Su labor presionó además al gobierno en Lima para extender los tratamientos antirretrovirales contra el VIH, que entonces eran muy difíciles de encontrar en Iquitos.

Años de activismo y movilización desembocaron en la aprobación en 2010 de una ordenanza regional que reconocía una protección especial y una participación reforzada del colectivo LGTB. Más tarde se acompañó de una estrategia para la prevención del acoso escolar por motivos de género en las escuelas.

Barbarán concluye satisfecha que “hoy hay un movimiento LGTB muy fuerte”.

Un movimiento que en los años de la pandemia, cuando Perú era uno de los países que más sufría el golpe de la covid, recurrió a la imaginación para celebrar la fiesta del Orgullo sin violar las restricciones de las reuniones públicas y organizó una marcha que, en lugar de discurrir en carrozas por el centro de la ciudad, lo hizo en pequeñas embarcaciones por el río Itaya, uno de los que rodean Iquitos.

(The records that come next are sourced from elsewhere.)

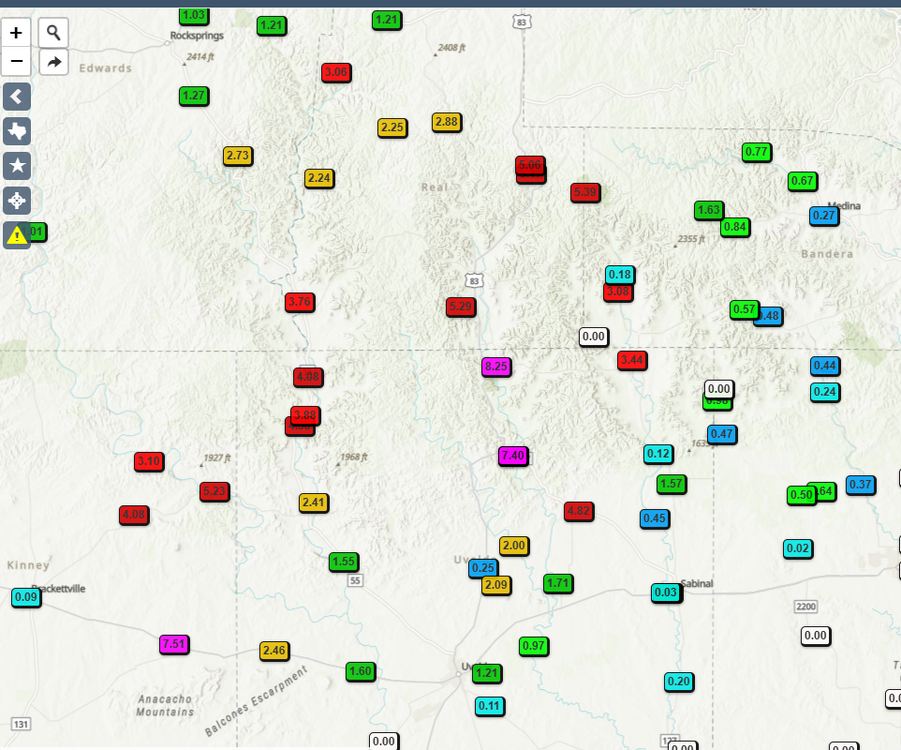Open the map search magnifier tool
Image resolution: width=901 pixels, height=750 pixels.
54,32
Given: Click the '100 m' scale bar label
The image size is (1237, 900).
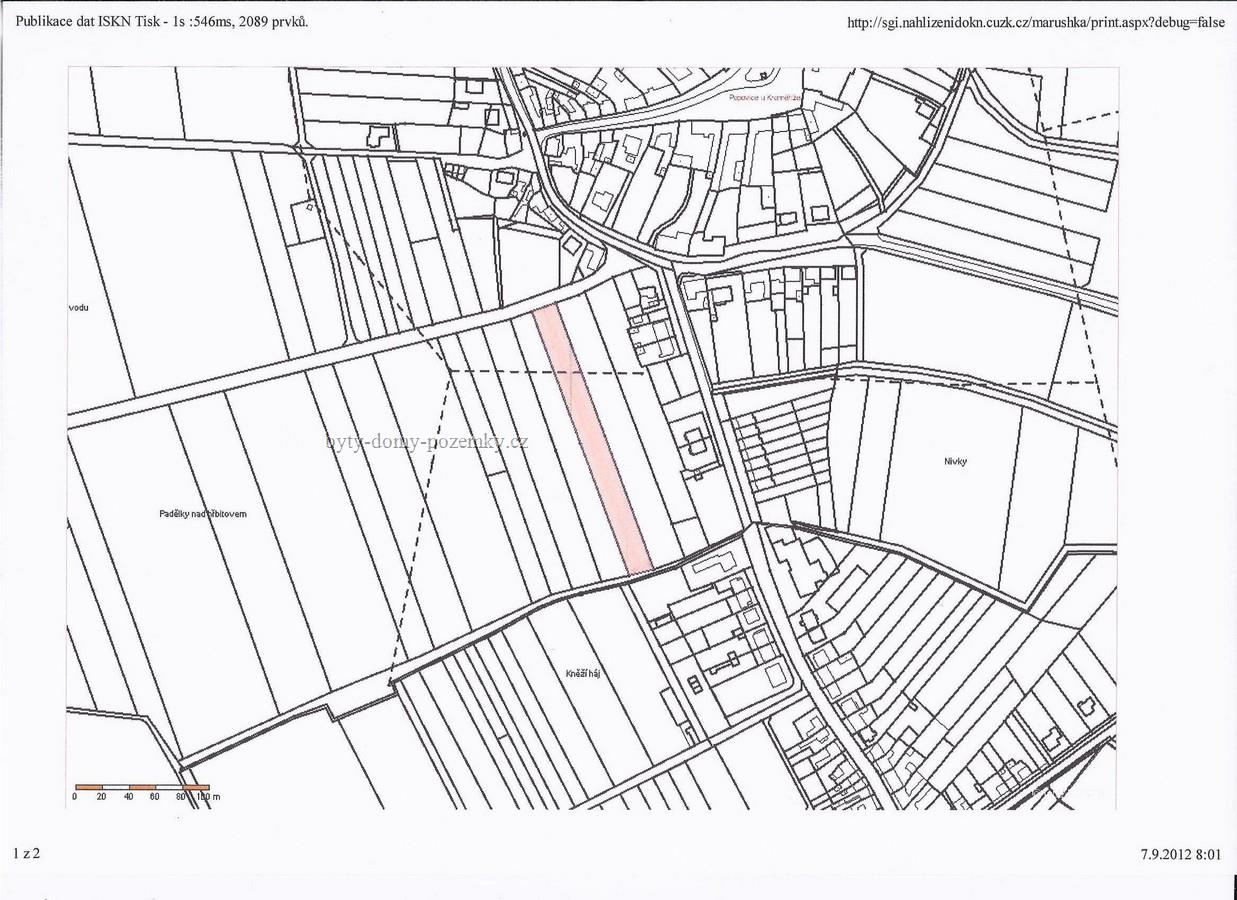Looking at the screenshot, I should pos(207,797).
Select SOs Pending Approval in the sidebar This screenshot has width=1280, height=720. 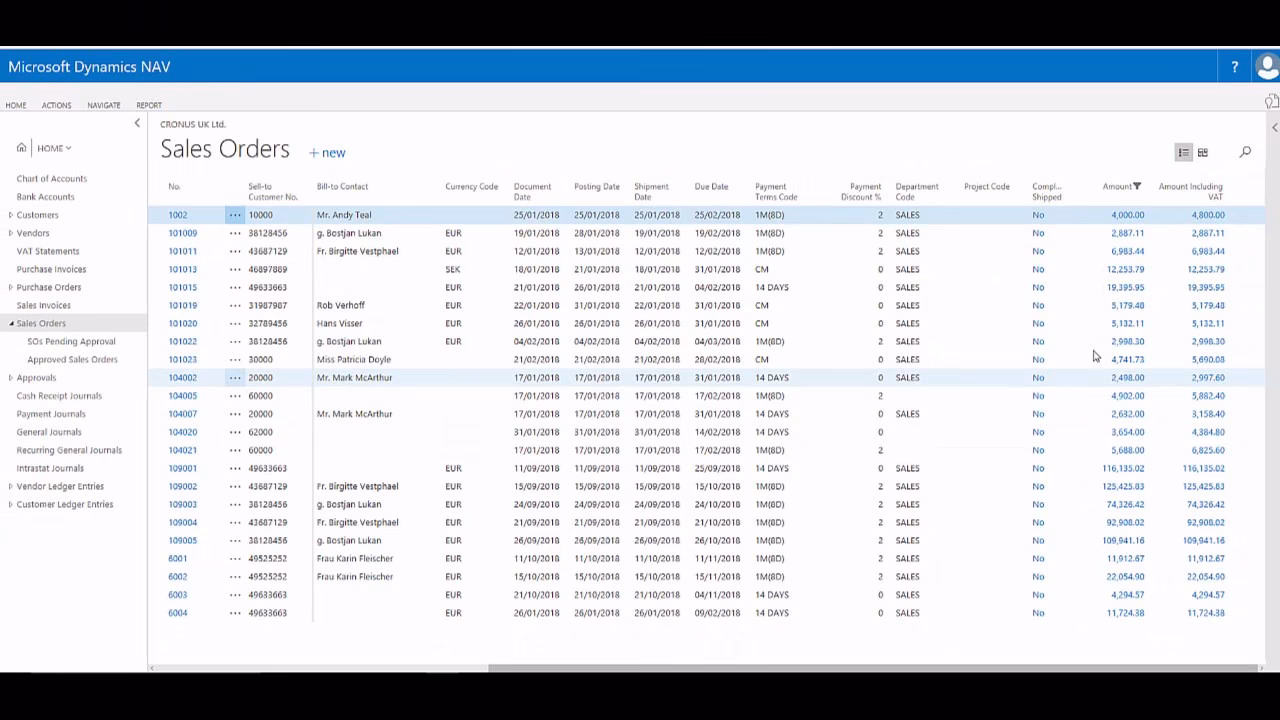click(71, 341)
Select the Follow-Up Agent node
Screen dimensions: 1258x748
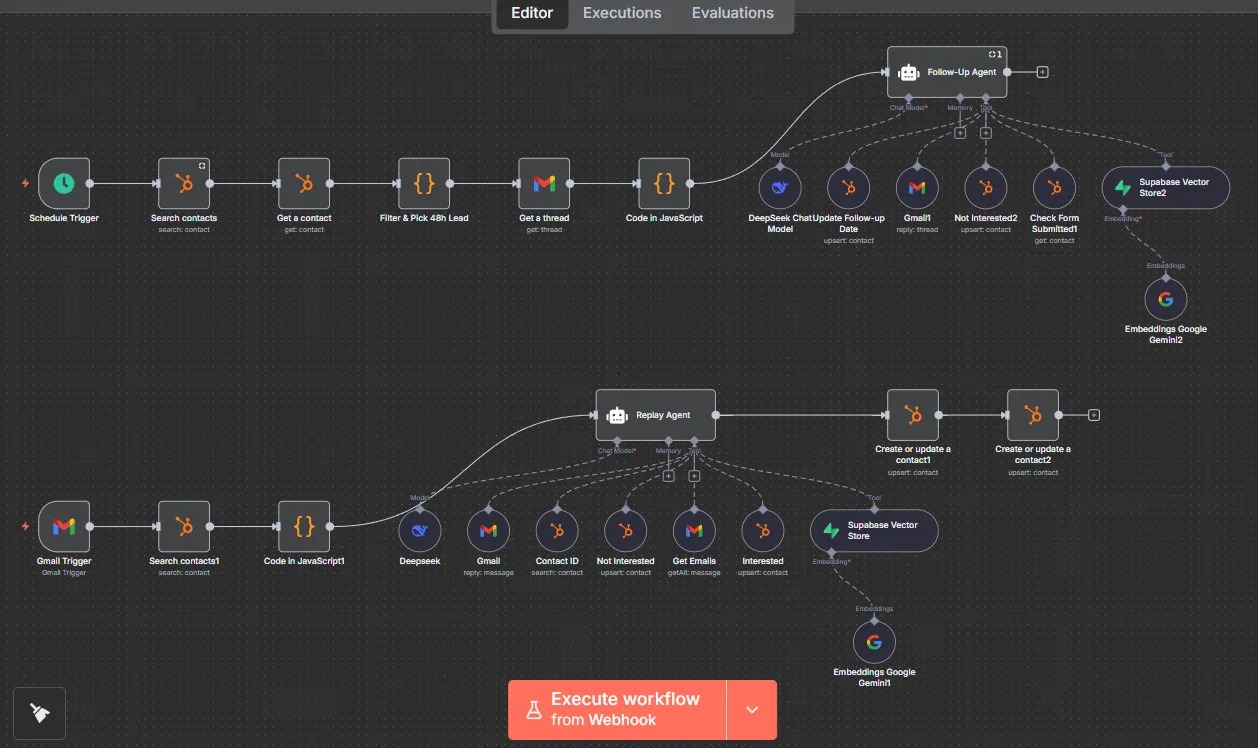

En 2022, tras una larga espera, el Orgullo volvió a tierra firme. “Vienen muchas familias, como antes de la pandemia”, celebra Barbarán.

Retos pendientes

Pero incluso desde dentro de la comunidad LGTB iquiteña hay voces que advierten de que no se deben lanzar las campanas al vuelo.

El panorama general en el país no invita al optimismo.

Pedro Castillo y Keiko Fujimori, en un debate electoral.

Getty Images
Pedro Castillo y Keiko Fujimori coinciden en su rechazo a las uniones no heterosexuales.

Tras una larga batalla judicial, el Tribunal Constitucional volvió a rechazar recientemente el recurso presentado por Susel Paredes, una congresista que reclama que se reconozca su matrimonio con otra mujer celebrado en Estados Unidos.

Y el Congreso aprobó en mayo un proyecto de ley que según sus detractores impedirá el enfoque de género y la educación sobre la igualdad y la diversidad sexual en las escuelas peruanas.

El rechazo a la unión entre personas del mismo sexo es uno de los aspectos en los que coinciden el presidente Pedro Castillo y la que fue su rival en las últimas elecciones, Keiko Fujimori, una coincidencia en la que muchos aprecian el peso que tienen en Perú visiones conservadoras de la sociedad y la familia defendidas por las iglesias católica y evangélicas.

BBC Mundo trató de recabar la visión del Gobierno, pero el Ministerio de la Mujer y Poblaciones Vulnerables no respondió inmediatamente a una dolicitud de comentarios.

En la región de Loreto la prevención del VIH sigue siendo asignatura pendiente.

Es la segunda región con más casos del país solo superada por Lima Metropolitana.

Carol Carobi, funcionaria del Gobierno Regional y una de las pocas mujeres trans que ocupa un cargo público en el país, destaca que “los trans todavía estamos peor que los gais y seguimos conviviendo con el estigma también en muchos lugares de Iquitos”.

“Hemos empezado a ganar espacios, pero aún estamos en un proceso”.

Silvia Barbarán señala cuáles deben ser los próximos desafíos: “En los últimos años en Iquitos hemos avanzado muchísimo, pero el reto es ahora ocupar otros espacios en la sociedad, también los cargos políticos. Y para eso hay que estudiar”.